Los nuevos líderes mundiales trabajan en base a un insumo crítico para la época: la definición del futuro. Prever, proyectar y anticipar resultan los más significativos de los actos de los creadores de riqueza en este tiempo. En la estrategia el futuro es lo último en la acción, pero lo primero en la definición. Patrick Becker lo explica al destacar como atributo la capacidad de la anticipación.


Pero para que el futuro sea un insumo para inversores y productores se requieren cuatro condiciones de sostén en el ambiente socioeconómico: un sistema institucional que garantice y haga previsibles los derechos subjetivos (especialmente las propiedades física e intelectual, la vigencia de contratos y el respeto del principio de legalidad), un sistema regulativo descongestionado y alentador (no se trata solo de previsibilidad, sino de la capacidad por parte de los agentes económicos de decidir e implementar sin mayores temores e impedimentos institucionales) y una economía ordenada y a la vez abierta al mundo.

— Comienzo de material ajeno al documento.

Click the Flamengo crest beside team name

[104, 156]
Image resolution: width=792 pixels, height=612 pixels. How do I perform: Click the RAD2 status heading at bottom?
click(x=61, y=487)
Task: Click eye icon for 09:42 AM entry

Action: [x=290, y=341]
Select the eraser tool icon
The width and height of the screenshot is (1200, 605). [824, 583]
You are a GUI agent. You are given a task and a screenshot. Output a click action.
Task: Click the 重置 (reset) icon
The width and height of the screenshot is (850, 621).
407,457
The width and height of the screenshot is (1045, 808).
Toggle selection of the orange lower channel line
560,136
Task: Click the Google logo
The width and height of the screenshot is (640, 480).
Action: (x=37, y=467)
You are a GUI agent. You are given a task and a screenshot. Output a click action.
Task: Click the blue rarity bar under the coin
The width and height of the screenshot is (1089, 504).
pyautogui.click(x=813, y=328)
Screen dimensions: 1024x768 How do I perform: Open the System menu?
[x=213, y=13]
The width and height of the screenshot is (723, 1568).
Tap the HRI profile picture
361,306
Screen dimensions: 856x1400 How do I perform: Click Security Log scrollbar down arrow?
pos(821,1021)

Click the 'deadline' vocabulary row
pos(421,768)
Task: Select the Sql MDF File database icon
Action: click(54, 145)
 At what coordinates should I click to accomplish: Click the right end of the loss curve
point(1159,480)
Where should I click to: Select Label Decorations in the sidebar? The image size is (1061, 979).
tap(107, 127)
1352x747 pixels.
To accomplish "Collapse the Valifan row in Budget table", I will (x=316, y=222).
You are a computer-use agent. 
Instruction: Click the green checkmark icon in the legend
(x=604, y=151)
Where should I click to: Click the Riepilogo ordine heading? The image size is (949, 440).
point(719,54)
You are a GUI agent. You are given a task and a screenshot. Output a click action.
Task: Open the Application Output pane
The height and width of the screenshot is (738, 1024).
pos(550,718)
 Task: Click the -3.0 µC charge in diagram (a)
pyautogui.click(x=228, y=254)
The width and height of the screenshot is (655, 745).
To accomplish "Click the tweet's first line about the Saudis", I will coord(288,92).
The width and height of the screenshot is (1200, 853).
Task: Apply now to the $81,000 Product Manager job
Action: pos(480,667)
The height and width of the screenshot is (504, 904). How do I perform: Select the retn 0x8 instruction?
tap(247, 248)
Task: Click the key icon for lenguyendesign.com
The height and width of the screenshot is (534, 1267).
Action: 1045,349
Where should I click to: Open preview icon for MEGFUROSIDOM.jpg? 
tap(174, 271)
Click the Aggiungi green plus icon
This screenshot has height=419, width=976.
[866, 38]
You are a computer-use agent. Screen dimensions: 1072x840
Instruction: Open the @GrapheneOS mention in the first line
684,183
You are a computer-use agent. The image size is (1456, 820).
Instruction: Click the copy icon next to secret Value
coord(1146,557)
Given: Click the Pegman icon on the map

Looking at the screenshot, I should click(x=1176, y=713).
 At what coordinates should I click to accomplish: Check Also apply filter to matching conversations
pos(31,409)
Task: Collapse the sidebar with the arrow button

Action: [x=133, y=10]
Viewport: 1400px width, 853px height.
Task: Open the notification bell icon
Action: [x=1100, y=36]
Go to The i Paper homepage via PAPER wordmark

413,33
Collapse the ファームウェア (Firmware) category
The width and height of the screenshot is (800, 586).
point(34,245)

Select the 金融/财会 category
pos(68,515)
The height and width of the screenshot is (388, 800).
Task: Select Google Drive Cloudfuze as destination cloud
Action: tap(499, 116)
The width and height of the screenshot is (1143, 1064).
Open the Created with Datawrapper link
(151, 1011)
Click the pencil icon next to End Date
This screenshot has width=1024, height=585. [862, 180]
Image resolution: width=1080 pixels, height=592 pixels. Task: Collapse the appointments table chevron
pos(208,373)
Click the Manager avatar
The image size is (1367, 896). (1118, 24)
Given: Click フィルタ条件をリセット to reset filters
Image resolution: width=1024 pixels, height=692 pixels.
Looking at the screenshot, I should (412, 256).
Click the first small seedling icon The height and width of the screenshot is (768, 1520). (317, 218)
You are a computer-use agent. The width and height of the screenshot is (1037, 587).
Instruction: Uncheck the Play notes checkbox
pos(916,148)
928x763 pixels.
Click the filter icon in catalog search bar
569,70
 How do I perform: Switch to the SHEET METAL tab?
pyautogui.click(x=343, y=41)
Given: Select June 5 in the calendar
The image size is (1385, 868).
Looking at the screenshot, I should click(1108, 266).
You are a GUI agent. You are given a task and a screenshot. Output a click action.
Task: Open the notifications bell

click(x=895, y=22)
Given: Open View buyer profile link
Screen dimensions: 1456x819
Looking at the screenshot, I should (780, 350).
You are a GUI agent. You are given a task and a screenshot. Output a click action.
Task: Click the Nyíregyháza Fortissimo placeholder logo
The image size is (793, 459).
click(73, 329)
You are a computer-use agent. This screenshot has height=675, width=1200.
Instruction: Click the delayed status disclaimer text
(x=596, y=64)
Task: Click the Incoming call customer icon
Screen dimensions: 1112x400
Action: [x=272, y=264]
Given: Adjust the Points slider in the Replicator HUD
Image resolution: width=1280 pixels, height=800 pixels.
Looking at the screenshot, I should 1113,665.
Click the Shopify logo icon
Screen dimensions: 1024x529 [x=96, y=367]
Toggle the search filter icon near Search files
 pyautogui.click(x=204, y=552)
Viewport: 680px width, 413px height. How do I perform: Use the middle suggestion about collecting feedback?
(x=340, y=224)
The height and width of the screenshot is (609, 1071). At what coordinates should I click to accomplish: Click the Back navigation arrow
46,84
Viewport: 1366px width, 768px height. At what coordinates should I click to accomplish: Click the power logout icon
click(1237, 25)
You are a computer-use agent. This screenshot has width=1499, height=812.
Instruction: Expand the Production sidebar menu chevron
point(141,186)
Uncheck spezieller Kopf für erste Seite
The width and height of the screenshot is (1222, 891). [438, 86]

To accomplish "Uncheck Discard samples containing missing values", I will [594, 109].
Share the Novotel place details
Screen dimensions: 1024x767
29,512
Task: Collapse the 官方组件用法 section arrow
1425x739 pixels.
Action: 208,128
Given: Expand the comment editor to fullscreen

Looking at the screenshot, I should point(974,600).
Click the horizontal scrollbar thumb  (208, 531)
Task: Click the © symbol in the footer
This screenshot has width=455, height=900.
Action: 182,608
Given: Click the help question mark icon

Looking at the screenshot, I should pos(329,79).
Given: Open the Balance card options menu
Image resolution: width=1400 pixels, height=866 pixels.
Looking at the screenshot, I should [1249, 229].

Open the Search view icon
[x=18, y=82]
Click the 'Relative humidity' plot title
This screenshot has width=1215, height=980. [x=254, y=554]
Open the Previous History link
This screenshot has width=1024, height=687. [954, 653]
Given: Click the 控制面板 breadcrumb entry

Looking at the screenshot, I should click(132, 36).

La Argentina ha creado y consolidado un sistema opuesto. Uno que impide contar con el futuro para decidir y actuar. El futuro para nosotros está casi prohibido. La politización de todo, el cortoplacismo antiestratégico, las políticas basadas en lo coyuntural y lo epidérmico, las marchas y contramarchas, todo desaconseja la previsión. Ante una increíble incapacidad para definir lo que queremos, el entorno argentino impide casi todo porque se apoya en un único consenso tácito, logrado solo sobre lo que no queremos. Es así que ha nacido nuestro prohibicionismo.


Define el diccionario la palabra estatismo con dos acepciones: por un lado la exaltación del poder estatal, pero por el otro la inmovilidad de lo que permanece estático. Por ello es un error creer que solo padecemos estancamiento por un elevado gasto público y sus consecuentes impuestos, inflación y endeudamiento: es probablemente aún más grave la sobrerregulación que impide la innovación, la aleatoriedad surgida del antojo imprevisto como fundamento de decisiones públicas, la ideologización de todo, la opacidad sobre lo que viene, los constantes cambios de condiciones que obligan a apenas intentar defender el presente.


En un mundo en movimiento constante (Herbert Barber lo calificó hace 30 años como VUCA: volatile, uncertain, ambiguous, complex) conviene entender cuál inestabilidad es funcional y cuál disfuncional. El planeta evoluciona detrás de la mutabilidad tecnológica que genera una movilidad virtuosa que incentiva (mira al futuro); mientras la Argentina padece una imprevisibilidad circular de políticas que lleva a la decadente inmutabilidad (mira al pasado).


La nueva economía de la anticipación está haciendo que cotizaciones bursátiles de empresas anticipativas sean mayores aún cuando sus operaciones actuales no lo son comparadas con sus competidores, el financiamiento en el mercado de capitales se dirija a proyectos cuyas previsiones no siempre son contablemente justificables con los parámetros tradicionales, las empresas comiencen a producir bienes aún no aprobados por las regulaciones, la formación de las nuevas personas globales se produzca fuera de las instituciones tradicionales y los países desarrollados emitan moneda ante la emergencia sin alarmar a los inversores. Todo ello porque lo que cuenta es la evaluación sobre el futuro.


La Argentina, en cambio, padece doble agobio: por un lado, un stock de impedimentos (inestabilidad de variables, fárrago burocrático prohibitivo, represivas leyes laborales, controles de cambios, regulaciones en frontera que encierran la economía); pero, por el otro, también un flujo constante de otros impedimentos (decisiones que se toman y luego se anulan, dichos que asustan aunque nunca lleven a resoluciones, disputas entre factores de poder que lesionan a quienes quieren innovar, alaridos internacionales urticantes).


Detrás de todo ello hay un problema de fondo: la sobrevaloración de la política, que endiosa a ese Estado impulsor, motor, controlador, pero además rector y objetor. Ello, además de afectar el presente, asfixia el futuro como insumo. Una sobredosis de política está enfermando al presente, admirando al pasado y traicionando al futuro. Normalizando la esclerosis, la desconfianza y la inmovilidad. Y confundiendo el tiempo con el espacio porque el futuro no debería suceder en el extranjero.